À faire »
A) Selon le texte sur la réforme de l'Examen d'État 2025, combien d'items par minute les scanners de nouvelle génération peuvent-ils traiter ?
B) Recopiez le passage du texte sur la réforme de l'Examen d'État 2025 qui commence par « Décentraliser pour rapprocher » et se termine par « aux années précédentes. ».

Texte à analyser »
Tandis que les critiques s’agitent, le système éducatif, lui, avance. Loin des projecteurs, la réforme de l’Examen d’État 2025 marque un tournant décisif pour l’école congolaise : innovation technologique, rigueur méthodologique et transparence sont désormais les maîtres-mots.
À la tête de ce changement, la Ministre d’État Raïssa Malu incarne une volonté politique affirmée : offrir aux jeunes Congolais un examen crédible, équitable et résolument moderne.
Quand l’innovation structure l’éducation
Pour la première fois, l’intelligence artificielle est mobilisée à grande échelle dans le processus de correction des copies. Résultat : plus de fiabilité, moins de délais, et une évaluation qui repose sur des standards objectifs. La technologie n’est plus un luxe, mais un levier de justice.
Décentraliser pour rapprocher
Le ministère a engagé une décentralisation stratégique du Centre de Correction, rapprochant les outils d’analyse des réalités locales. Les scanners de nouvelle génération traitent aujourd’hui jusqu’à 160 items par minute – un saut quantique par rapport aux années précédentes.
L’école connectée : vers une gestion numérique des diplômes
La publication des résultats s’accompagne désormais d’un accès direct au diplôme électronique (e-Diplôme). Moins de papier, moins de files d’attente, plus de simplicité. C’est une école qui s’adapte à son époque.
Pas de retour en arrière possible
La réforme du système éducatif n’est plus une promesse, c’est un processus en cours, irréversible. Chaque étape franchie ancre un peu plus l’école congolaise dans une logique d’excellence, d’inclusion et de modernité.
Loin du vacarme des réseaux sociaux, l’éducation congolaise trace sa route celle du sérieux et de l’innovation.

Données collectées

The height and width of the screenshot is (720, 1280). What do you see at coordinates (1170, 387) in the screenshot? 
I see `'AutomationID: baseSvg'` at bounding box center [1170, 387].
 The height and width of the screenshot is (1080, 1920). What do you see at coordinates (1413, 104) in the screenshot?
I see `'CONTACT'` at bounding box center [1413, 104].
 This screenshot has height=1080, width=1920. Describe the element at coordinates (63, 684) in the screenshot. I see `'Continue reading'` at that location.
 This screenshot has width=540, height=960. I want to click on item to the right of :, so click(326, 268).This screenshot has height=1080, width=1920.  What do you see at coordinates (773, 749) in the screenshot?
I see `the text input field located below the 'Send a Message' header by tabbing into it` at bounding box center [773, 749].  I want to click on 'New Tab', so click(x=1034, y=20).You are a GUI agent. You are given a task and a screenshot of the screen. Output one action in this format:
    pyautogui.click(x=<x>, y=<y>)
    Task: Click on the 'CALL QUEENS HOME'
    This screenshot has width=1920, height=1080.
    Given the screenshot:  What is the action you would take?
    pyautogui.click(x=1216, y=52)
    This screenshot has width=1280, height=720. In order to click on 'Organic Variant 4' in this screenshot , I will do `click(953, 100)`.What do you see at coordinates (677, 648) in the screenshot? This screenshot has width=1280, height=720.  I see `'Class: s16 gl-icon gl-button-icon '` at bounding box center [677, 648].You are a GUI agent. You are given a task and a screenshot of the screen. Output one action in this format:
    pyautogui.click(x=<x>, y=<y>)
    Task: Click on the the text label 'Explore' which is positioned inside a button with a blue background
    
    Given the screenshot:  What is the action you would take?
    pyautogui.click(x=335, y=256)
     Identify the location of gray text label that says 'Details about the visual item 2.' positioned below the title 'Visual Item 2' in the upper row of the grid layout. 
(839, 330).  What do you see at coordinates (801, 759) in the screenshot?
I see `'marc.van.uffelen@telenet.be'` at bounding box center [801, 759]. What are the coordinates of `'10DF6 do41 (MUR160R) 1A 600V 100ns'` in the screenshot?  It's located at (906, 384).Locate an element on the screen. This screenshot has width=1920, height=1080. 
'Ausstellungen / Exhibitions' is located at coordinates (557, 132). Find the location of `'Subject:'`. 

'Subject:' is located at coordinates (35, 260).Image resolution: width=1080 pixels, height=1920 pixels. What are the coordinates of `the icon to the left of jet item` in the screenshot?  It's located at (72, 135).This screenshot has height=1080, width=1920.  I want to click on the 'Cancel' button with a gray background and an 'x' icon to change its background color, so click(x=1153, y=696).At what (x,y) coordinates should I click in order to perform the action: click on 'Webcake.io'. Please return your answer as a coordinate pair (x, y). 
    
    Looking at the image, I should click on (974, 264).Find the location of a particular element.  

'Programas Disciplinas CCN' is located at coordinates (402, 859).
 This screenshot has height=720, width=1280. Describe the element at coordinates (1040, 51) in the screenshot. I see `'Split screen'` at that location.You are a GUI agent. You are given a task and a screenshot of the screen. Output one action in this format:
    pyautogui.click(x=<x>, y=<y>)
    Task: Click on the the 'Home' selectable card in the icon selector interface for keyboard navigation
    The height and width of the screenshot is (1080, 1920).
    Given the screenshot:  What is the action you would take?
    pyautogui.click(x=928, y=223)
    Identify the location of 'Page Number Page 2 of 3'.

Réponses »
A) Jusqu'à 160 items par minute.

B)
Décentraliser pour rapprocher
Le ministère a engagé une décentralisation stratégique du Centre de Correction, rapprochant les outils d’analyse des réalités locales. Les scanners de nouvelle génération traitent aujourd’hui jusqu’à 160 items par minute – un saut quantique par rapport aux années précédentes.